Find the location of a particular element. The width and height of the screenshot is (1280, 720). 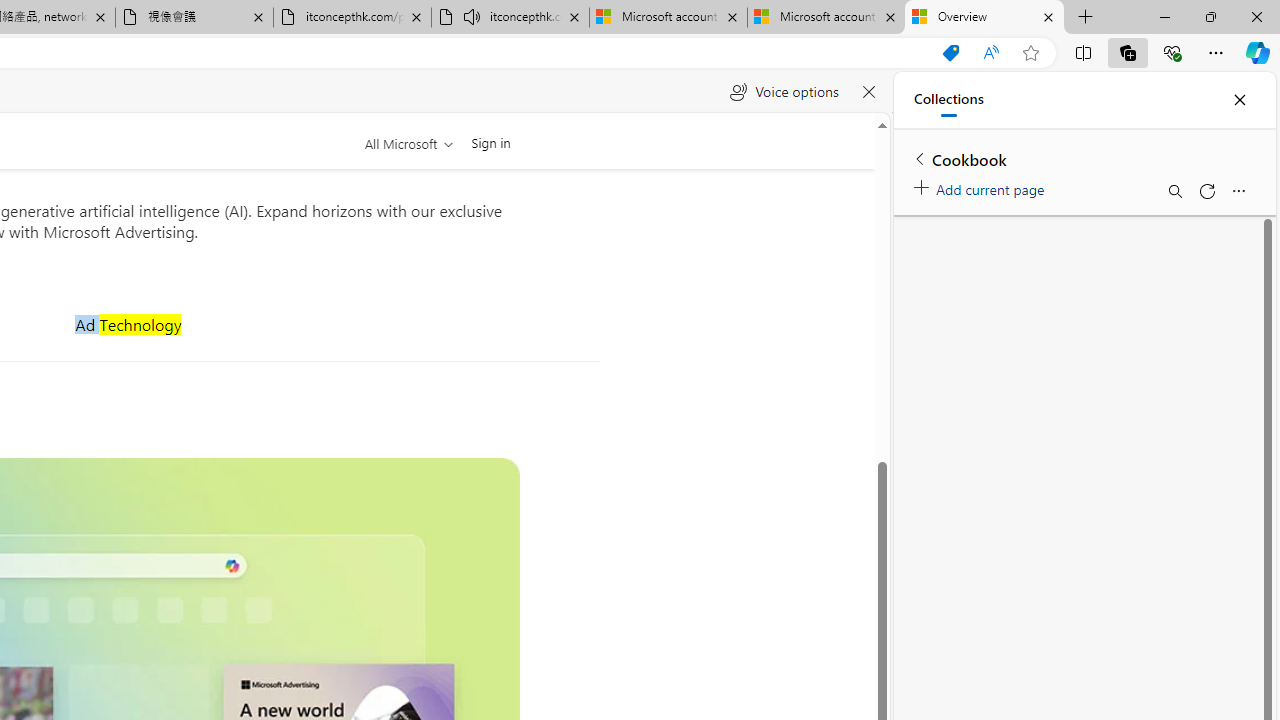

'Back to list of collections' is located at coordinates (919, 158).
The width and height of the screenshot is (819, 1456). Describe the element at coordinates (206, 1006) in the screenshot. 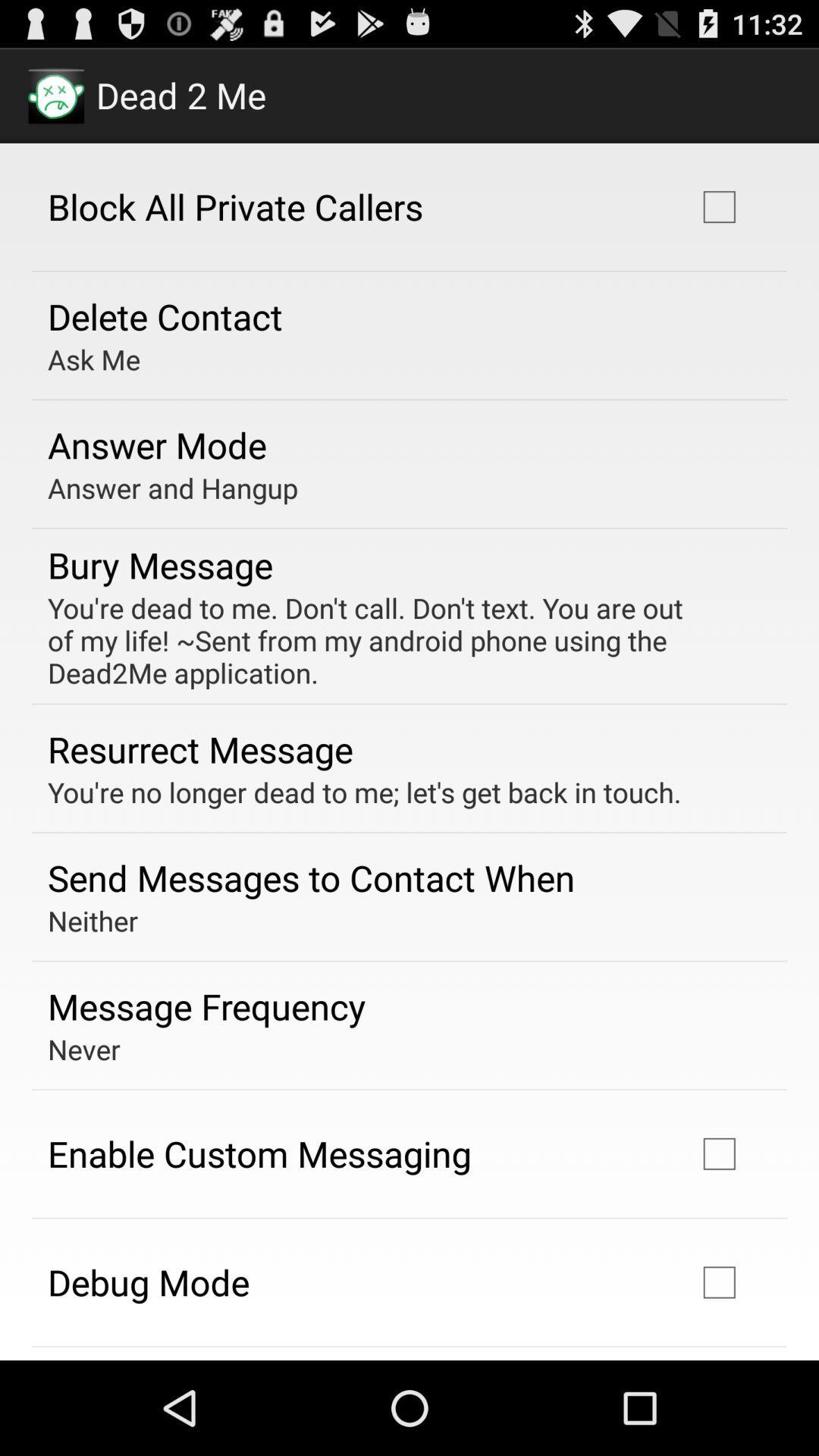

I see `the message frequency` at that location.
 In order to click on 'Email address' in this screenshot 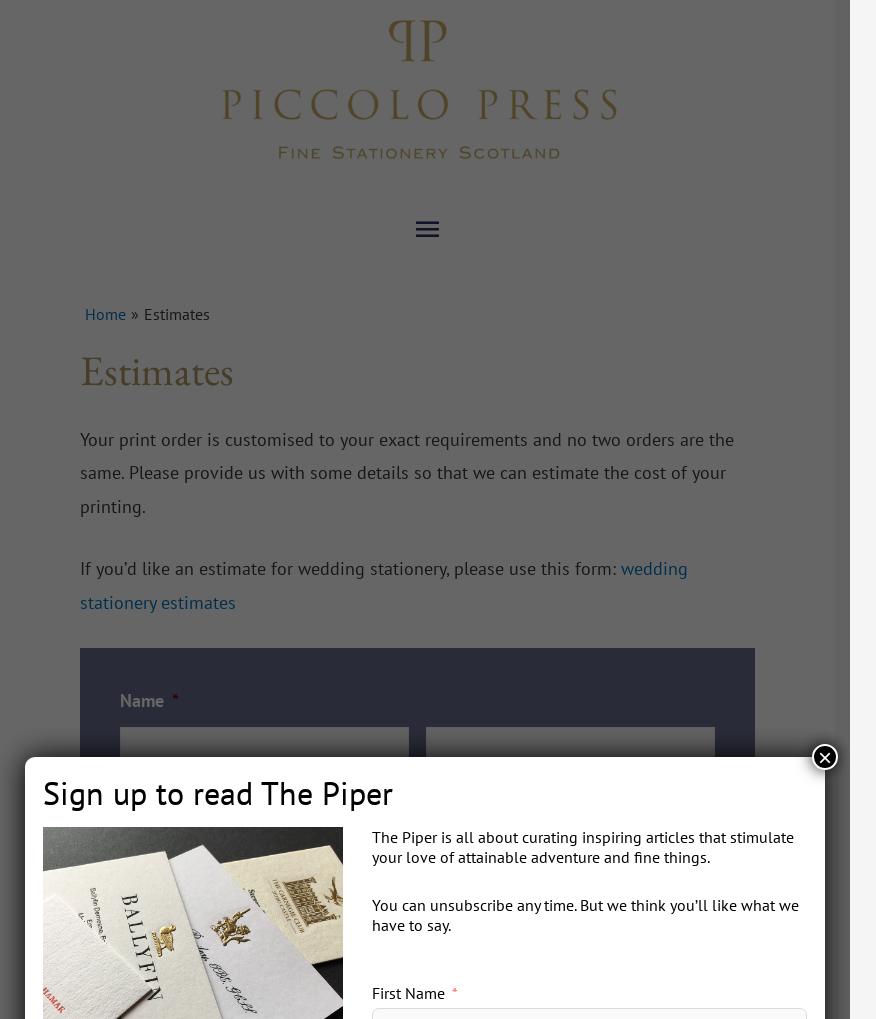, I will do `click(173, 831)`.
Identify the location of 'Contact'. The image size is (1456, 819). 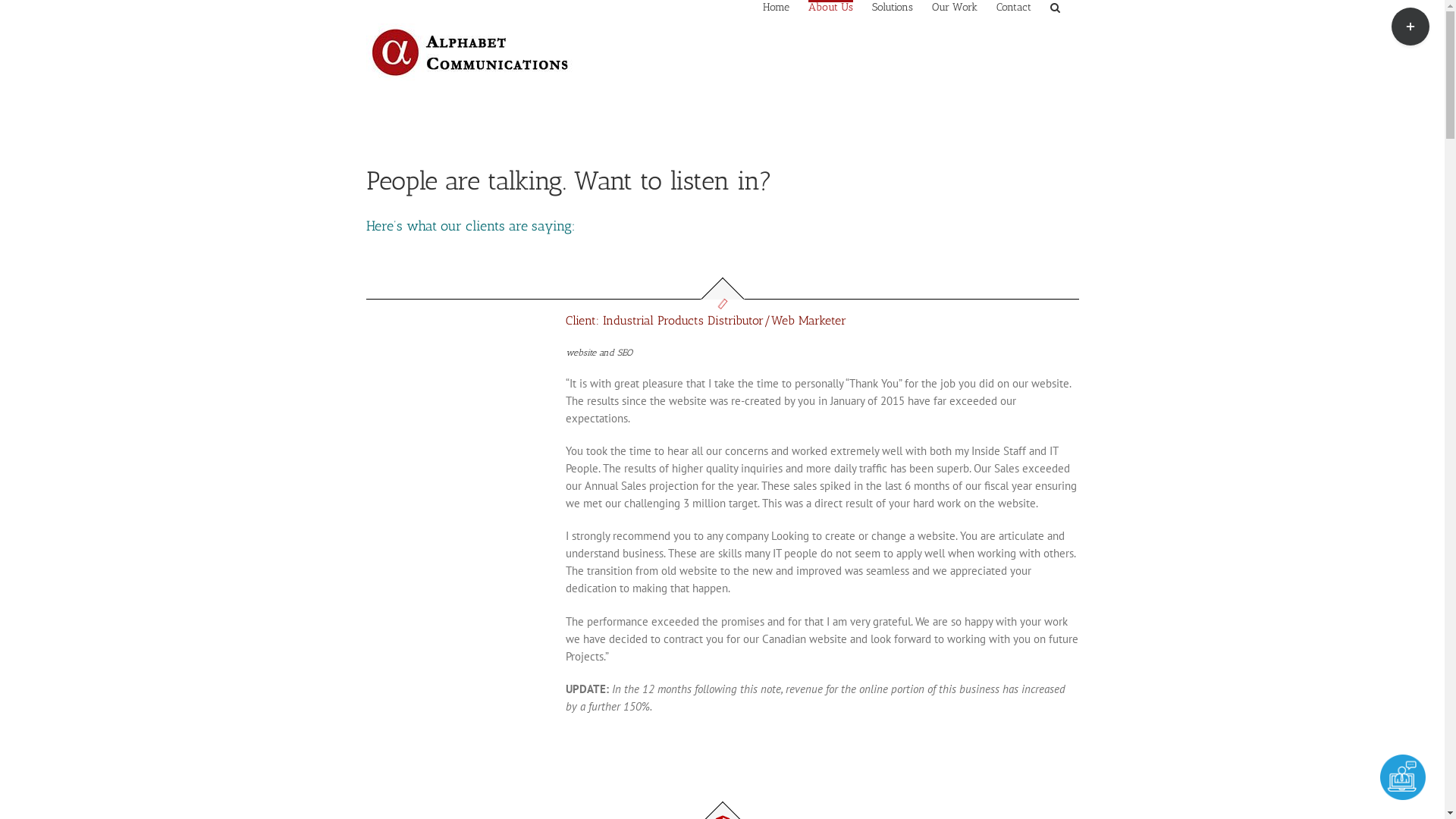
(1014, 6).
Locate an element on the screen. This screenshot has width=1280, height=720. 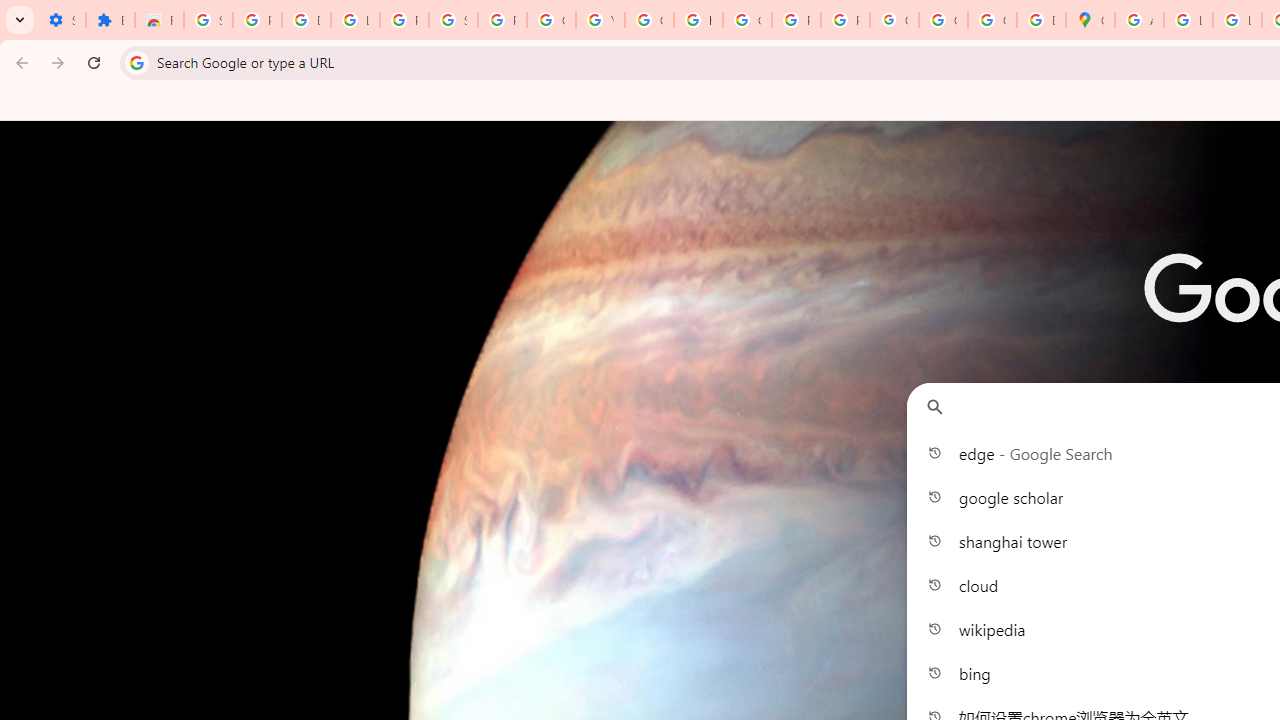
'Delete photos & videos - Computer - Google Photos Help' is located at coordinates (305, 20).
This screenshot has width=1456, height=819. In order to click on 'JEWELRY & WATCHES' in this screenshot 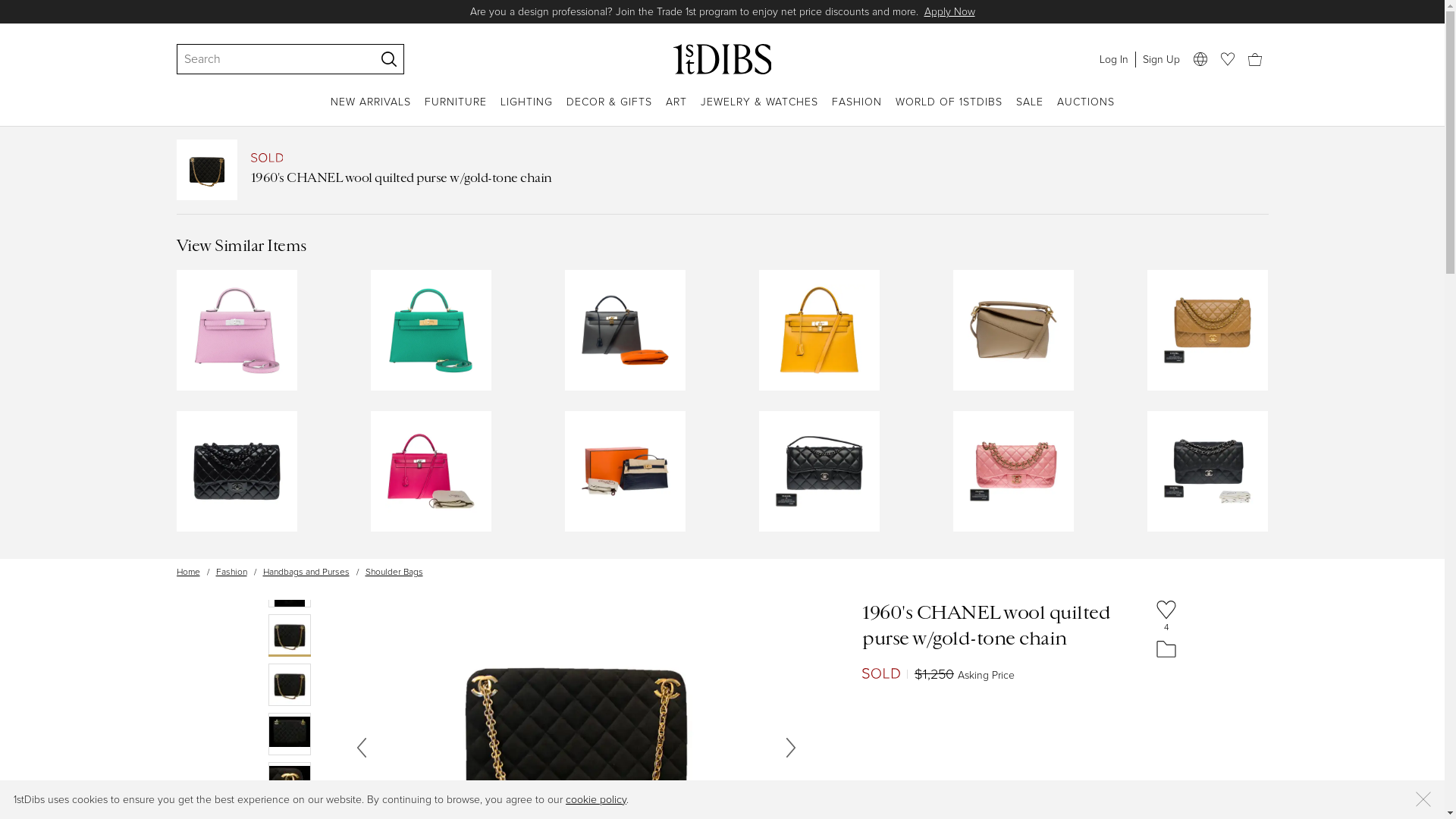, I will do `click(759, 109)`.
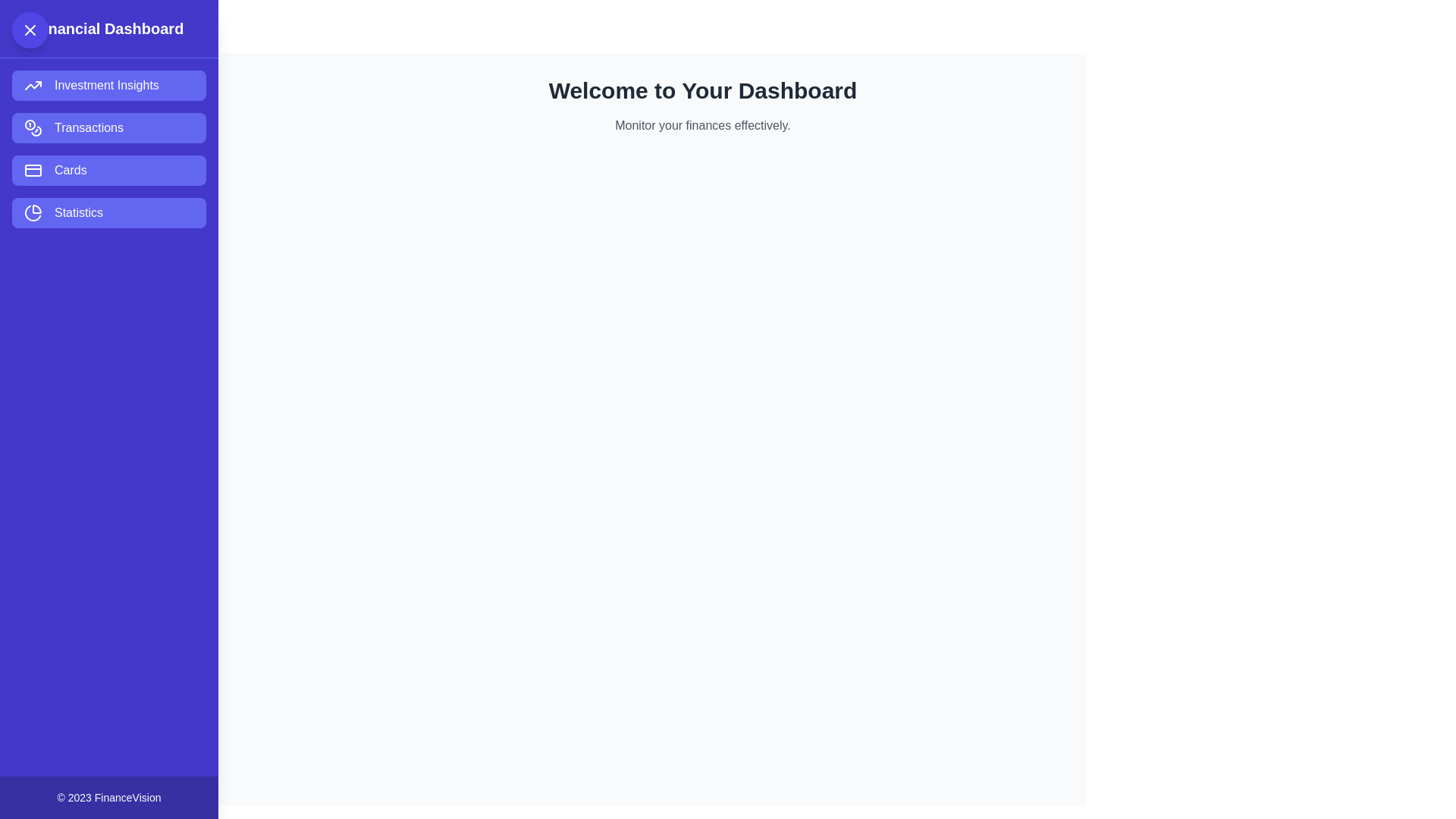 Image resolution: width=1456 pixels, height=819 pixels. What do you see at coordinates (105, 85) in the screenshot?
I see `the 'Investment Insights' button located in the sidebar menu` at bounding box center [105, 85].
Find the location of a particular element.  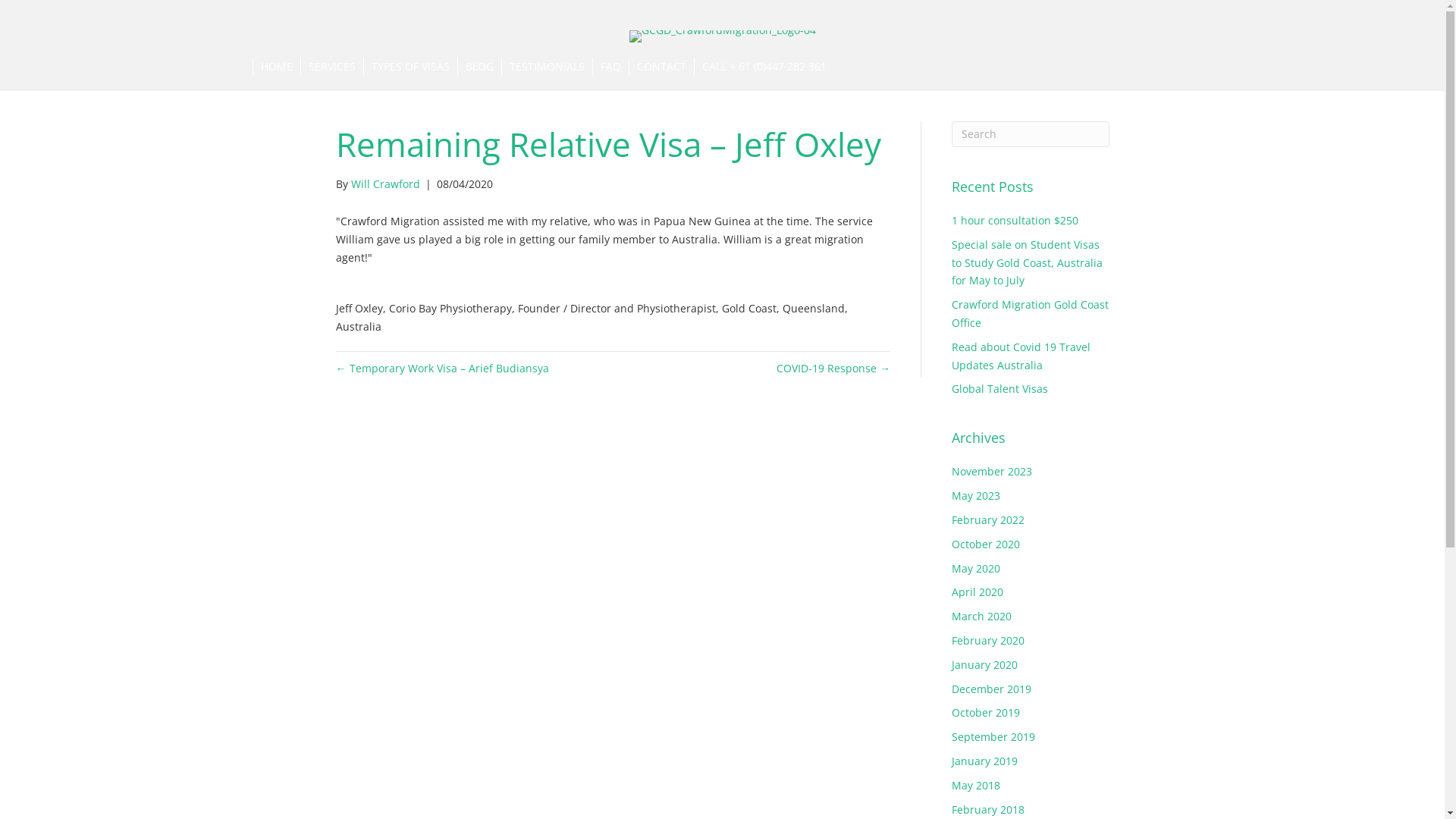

□ □ □ □ □

[WHAT IS EXPECTED]
Copy the data word for word, starting at its first line and ending after the line containing "coordinates (919, 158).". Leave the pictures out.

[ANSWER TO THIS TASK]
Find the location of a particular element. The width and height of the screenshot is (1280, 720). 

'Back to list of collections' is located at coordinates (919, 158).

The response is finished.